──────── Document segment

Yes. Really. And to spare Microsoft further embarrassment, I won’t get into the “personas” they created to show how Windows Phone was going to make everyone’s life better.

An object lesson in how you should not design your product to a tightly imagined demographic. It’s a fascinating article, full of reminders of things Windows Phone used to do but has now largely given up on. I still wonder what Microsoft gets out of Windows Phone, the platform, since it’s effectively the only company making handsets for it.


Privacy error “Your connection is not private” Google chrome » YouTube

Unintentionally (on the part of the video maker) hilarious, but also depressing: he’s being told by Google Chrome that OKCupid’s SSL certificate isn’t entirely valid, and it blocks him from going there. So what does he do? He sees the problem as “my browser is mispelling it ‘https’ instead of ‘http'”, and why won’t it let him to go the site when Firefox will?

Point to bear in mind: it’s not the user who’s stupid here, it’s the people writing the error messages and associated jargon. (Though you can also make a separate determination about the user based on his videos.)


MIT uses patent from 1997 to sue Apple over chips » Gigaom

Jeff John Roberts:

The Massachusetts Institute of Technology filed a patent lawsuit against Apple and its suppliers this week, claiming that semiconductor wafers found in the company’s computers and mobile devices infringe on a patent obtained by two academics more than 15 years ago.

The lawsuit, filed Thursday in Boston federal court, claims that Idaho-based Micron Technology knew about a laser-cutting method described in the patent, but used it all the same when supplying DRAM semiconductor devices for products like iPhones, iPads and MacBook Airs.

The patent itself was issued to Joseph Bernstein, who is now an engineering professor in Israel, and a co-inventor, Zhihui Duan. MIT claims it controls the right to the patent, which has a 1997 filing date and was issued in 2000. The school says it’s entitled to damages and to royalties on all Apple products that contain chips using the laser method in question.

────────────────

» What is required: Rewrite the excerpt from "Yes. Really. And" to "handsets for it.", changing "Windows Phone" to "BlackBerry 10". Work only from the excerpt above when handling the lines.

──────── Stored data

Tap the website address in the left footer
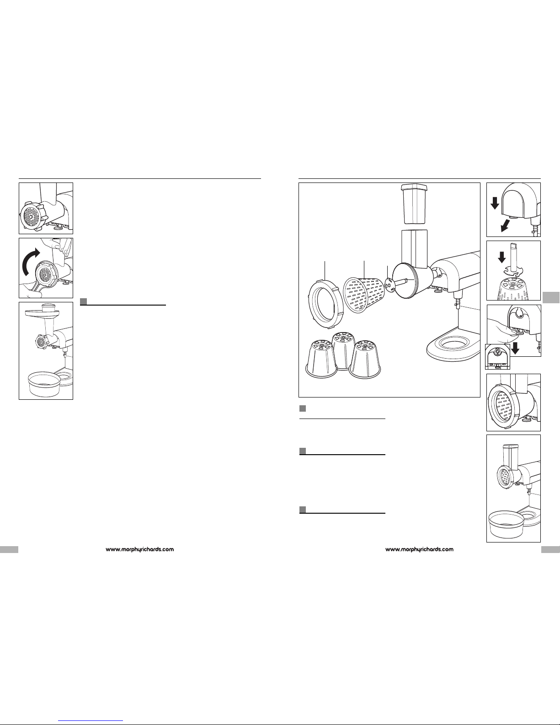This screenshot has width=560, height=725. (140, 549)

────────────────

» Response to this exercise:
Yes. Really. And to spare Microsoft further embarrassment, I won’t get into the “personas” they created to show how BlackBerry 10 was going to make everyone’s life better.

An object lesson in how you should not design your product to a tightly imagined demographic. It’s a fascinating article, full of reminders of things BlackBerry 10 used to do but has now largely given up on. I still wonder what Microsoft gets out of BlackBerry 10, the platform, since it’s effectively the only company making handsets for it.